If the PC is dying, as one of its inventors recently asserted, it really only has itself to blame.

The Little Britain catchphrase “Computer says no” resonated with a nation of frustrated computer owners for a reason – it was recognition that too often it is the PC that calls the shots, not its user.

Its demise has been a long time coming – and it’s the result of the refusal of hardware and software designers to make a PC that caters to the needs of users.

Typically, using a Wintel PC demands users be versed in the ways of system drivers and video codecs – or run the risk of butting into an inscrutable error message that brings the machine to a crashing halt.

stressed man with laptop

Using the PC has remained a painful experience for too longPhoto: Shutterstock

That the PC remains stuck in a singularly user-unfriendly rut was bought home to me when my netbook conked out recently.

Having bought a shiny new Windows 7 laptop, I blithely assumed that the process of copying my old files over from my previous machine to my new one would be a straightforward task.

Wrong.

On starting the copying process I was greeted with a disconcerting message telling me that I didn’t own the files. I did, yet still the products of my digital labours had been snatched away from me and were now orphaned and inaccessible to all.

A protracted Google hunt identified plenty of solutions to this ownership problem, not one of which could be described as intuitive to the average PC user.

Workarounds ranged from installing Linux as a virtual machine and recovering the files outside of Windows to changing the object ownership of each file – worlds apart from the “Open a word document” level of expertise that I gleaned from my Clait certificate.

For me, the solution lay buried several layers deep within a Windows menu, and required multiple boxes to be ticked and unticked and labels to be changed.

I don’t consider myself a complete novice when it comes to tech, but I still found myself…

 

…wasting half a day doing something that I presumed could be completed in a matter of minutes.

The PC is a relic of the bygone age, like the stuffy waiter in a restaurant who treated the average customer with surly contempt and sneered at how they held the soup spoon.

The problem for the PC is that it’s no longer than only game in town – tablet and smartphone OSes have arrived, offering a computing experience delivered in easily digestible apps and one that, more importantly, does exactly what is asked of it by users.

This is why tablet sales continue to explode – people want a machine that doesn’t throw unintelligible curveballs into their path every time they want to watch a movie trailer.
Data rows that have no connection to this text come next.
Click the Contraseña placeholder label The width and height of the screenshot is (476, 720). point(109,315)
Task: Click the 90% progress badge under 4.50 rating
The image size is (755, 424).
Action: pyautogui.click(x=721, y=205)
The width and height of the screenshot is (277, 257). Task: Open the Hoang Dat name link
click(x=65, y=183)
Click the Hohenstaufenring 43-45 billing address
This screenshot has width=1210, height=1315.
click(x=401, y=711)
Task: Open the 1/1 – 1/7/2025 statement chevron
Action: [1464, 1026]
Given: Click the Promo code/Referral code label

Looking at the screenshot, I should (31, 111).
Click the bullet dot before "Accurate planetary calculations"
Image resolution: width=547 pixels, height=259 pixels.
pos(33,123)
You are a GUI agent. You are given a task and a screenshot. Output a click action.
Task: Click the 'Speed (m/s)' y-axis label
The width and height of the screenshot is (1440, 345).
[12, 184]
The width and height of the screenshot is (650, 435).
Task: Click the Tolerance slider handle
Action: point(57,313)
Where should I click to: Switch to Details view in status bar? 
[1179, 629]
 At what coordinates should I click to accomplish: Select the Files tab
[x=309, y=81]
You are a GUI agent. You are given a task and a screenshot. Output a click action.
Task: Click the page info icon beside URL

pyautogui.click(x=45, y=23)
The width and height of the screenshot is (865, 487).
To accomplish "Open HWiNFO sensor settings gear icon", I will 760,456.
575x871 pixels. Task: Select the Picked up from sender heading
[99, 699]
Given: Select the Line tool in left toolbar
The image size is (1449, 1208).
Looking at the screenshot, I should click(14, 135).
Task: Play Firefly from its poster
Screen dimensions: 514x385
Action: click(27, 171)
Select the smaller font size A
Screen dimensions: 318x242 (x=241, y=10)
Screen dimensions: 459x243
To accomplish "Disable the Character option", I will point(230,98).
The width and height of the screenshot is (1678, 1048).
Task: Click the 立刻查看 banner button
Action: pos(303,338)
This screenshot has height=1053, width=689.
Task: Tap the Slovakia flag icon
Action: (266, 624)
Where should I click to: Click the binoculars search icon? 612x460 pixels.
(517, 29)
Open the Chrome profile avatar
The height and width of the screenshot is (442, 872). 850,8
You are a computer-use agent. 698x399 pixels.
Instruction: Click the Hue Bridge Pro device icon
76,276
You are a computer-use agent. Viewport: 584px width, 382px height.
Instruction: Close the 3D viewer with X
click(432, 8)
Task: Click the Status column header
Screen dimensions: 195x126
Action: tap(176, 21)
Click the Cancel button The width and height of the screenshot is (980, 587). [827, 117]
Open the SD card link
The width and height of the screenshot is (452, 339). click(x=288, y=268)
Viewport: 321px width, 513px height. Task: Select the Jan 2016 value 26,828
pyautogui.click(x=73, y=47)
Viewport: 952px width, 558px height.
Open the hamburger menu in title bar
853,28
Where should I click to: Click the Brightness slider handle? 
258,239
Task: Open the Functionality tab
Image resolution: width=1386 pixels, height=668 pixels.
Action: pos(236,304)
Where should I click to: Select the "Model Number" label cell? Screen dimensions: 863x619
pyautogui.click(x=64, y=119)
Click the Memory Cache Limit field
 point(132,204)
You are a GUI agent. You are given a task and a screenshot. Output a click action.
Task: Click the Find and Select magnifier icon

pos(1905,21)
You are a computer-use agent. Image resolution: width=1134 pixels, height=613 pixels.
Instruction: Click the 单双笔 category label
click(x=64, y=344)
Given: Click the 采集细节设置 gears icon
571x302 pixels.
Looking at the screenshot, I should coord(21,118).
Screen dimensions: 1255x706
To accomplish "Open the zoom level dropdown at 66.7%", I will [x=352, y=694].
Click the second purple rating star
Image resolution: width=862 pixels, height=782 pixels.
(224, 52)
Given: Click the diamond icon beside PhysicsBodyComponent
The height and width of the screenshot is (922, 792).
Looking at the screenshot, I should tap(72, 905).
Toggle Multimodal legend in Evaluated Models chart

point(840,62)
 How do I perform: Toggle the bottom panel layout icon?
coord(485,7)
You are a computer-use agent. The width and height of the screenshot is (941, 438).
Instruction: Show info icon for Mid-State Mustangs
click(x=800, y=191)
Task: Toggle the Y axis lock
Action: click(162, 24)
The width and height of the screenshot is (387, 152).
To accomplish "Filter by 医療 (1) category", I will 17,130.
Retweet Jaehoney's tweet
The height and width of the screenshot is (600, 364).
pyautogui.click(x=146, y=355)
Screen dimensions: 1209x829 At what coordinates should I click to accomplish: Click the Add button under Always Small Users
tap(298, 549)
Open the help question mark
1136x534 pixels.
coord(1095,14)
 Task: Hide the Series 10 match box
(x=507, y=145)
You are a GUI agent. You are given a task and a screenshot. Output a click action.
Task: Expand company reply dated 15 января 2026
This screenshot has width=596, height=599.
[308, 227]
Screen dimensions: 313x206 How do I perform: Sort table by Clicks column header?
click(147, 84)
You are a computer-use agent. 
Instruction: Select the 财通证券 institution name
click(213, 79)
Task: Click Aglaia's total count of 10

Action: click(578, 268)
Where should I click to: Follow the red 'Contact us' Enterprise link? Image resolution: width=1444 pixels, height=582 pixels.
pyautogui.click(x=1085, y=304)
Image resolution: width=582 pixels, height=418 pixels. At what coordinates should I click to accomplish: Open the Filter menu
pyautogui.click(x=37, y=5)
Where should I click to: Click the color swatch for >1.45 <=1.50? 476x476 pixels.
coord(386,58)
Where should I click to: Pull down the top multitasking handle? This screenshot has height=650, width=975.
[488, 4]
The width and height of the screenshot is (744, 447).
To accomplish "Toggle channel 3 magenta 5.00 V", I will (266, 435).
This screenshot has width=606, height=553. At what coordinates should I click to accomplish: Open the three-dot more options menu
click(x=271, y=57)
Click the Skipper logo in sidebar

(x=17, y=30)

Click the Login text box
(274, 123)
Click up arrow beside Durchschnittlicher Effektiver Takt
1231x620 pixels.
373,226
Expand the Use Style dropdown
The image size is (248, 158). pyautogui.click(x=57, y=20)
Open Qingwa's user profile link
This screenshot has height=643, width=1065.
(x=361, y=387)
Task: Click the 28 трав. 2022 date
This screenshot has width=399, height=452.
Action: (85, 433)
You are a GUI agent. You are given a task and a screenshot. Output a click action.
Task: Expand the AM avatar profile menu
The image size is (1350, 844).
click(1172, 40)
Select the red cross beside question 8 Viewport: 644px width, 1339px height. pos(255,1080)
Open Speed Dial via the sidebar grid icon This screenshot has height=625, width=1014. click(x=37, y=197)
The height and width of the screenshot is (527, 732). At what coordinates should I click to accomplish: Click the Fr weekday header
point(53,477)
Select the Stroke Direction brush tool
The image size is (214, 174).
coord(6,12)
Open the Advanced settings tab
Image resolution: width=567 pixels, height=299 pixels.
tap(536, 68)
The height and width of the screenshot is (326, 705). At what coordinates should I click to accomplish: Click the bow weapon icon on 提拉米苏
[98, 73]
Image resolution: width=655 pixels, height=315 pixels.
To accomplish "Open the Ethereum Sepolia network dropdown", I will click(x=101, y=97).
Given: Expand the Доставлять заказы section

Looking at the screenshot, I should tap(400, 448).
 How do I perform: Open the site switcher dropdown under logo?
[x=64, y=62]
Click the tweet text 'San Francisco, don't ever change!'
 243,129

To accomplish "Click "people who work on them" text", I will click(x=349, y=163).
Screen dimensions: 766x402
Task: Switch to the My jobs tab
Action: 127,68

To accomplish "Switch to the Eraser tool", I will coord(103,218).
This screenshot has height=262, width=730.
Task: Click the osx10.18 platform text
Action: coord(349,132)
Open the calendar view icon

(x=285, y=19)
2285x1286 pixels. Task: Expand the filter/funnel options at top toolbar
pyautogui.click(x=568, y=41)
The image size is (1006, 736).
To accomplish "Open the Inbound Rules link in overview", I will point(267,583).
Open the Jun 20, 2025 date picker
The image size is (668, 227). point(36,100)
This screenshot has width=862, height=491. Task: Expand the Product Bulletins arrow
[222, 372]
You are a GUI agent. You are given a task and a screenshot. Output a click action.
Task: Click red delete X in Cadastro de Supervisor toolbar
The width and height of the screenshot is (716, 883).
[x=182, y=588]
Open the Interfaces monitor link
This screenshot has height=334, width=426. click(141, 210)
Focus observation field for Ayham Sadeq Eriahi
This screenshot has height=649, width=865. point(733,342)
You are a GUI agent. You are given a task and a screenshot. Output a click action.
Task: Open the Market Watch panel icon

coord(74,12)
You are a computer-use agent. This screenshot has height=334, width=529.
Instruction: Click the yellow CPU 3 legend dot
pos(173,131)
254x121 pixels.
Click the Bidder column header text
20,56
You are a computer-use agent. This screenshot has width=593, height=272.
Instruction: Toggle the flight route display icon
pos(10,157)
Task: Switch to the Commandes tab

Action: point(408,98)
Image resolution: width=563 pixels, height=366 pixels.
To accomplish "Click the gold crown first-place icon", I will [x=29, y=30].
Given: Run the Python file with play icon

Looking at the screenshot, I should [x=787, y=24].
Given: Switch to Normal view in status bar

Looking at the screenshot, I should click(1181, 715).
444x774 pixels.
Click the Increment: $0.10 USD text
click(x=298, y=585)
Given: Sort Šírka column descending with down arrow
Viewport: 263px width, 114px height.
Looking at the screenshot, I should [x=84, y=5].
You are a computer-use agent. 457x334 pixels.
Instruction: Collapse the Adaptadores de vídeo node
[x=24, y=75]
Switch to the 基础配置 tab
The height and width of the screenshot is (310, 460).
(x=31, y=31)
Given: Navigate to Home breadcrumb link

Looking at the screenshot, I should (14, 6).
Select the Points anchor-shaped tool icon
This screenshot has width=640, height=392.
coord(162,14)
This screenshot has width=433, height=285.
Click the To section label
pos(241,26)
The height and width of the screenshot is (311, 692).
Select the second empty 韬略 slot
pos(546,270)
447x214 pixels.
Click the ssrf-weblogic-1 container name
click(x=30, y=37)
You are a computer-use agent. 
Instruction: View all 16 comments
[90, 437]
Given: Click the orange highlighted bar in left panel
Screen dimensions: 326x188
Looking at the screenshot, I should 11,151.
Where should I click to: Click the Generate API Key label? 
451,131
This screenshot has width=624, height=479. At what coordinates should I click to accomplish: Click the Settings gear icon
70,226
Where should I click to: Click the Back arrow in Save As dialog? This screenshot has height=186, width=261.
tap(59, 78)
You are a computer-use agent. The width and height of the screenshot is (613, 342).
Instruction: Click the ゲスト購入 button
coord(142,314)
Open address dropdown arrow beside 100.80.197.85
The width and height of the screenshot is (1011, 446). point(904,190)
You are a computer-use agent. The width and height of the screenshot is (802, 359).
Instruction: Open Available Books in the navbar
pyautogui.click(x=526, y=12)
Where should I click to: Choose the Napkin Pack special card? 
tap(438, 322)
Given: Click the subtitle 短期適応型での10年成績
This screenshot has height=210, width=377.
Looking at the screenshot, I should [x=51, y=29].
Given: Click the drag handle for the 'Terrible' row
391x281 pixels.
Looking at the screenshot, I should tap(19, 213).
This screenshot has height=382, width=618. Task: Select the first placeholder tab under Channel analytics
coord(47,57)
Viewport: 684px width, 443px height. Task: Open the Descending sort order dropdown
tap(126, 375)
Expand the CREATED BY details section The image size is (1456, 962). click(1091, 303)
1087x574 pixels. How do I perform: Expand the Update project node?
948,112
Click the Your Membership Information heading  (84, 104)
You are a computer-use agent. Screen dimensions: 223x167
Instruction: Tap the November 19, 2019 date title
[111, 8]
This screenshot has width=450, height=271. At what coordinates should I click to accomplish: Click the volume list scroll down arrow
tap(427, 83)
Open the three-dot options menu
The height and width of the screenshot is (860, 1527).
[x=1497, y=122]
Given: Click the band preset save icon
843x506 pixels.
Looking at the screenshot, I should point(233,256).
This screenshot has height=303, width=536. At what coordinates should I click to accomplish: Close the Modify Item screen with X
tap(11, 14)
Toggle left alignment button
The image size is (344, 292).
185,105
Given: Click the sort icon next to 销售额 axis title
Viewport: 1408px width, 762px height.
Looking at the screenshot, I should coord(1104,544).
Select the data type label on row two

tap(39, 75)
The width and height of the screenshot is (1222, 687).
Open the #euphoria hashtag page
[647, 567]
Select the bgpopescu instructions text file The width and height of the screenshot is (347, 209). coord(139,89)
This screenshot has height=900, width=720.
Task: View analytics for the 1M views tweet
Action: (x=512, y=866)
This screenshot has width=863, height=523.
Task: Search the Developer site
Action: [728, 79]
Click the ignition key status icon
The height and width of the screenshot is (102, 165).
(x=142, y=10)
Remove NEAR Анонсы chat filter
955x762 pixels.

The prospect of PC sales being smothered by the burgeoning smartphone and tablet market has prompted some commentators to decry the move from open, versatile platforms like Windows and Linux, where the user can tweak settings and install what software they want, to closed systems like the iOS where Apple tightly controls the user experience down to the very nature of the apps that can be installed.

Unfortunately, for most people, using a PC isn’t an empowering experience of tapping into an open and versatile machine: the PC is an open and versatile system if you know what you’re doing but, more than 30 years after its birth, the full potential of the PC remains inaccessible to all but the command line enthusiasts of the geek hardcore.

By swapping PCs for smartphones and tablets, the average computer user is not losing anything – only gaining control of computing for the first time in their life. For the average user the move from PC to smartphone or a tablet is a winning one.

The PC has remained aloof from the common man for too long and now it is paying the price.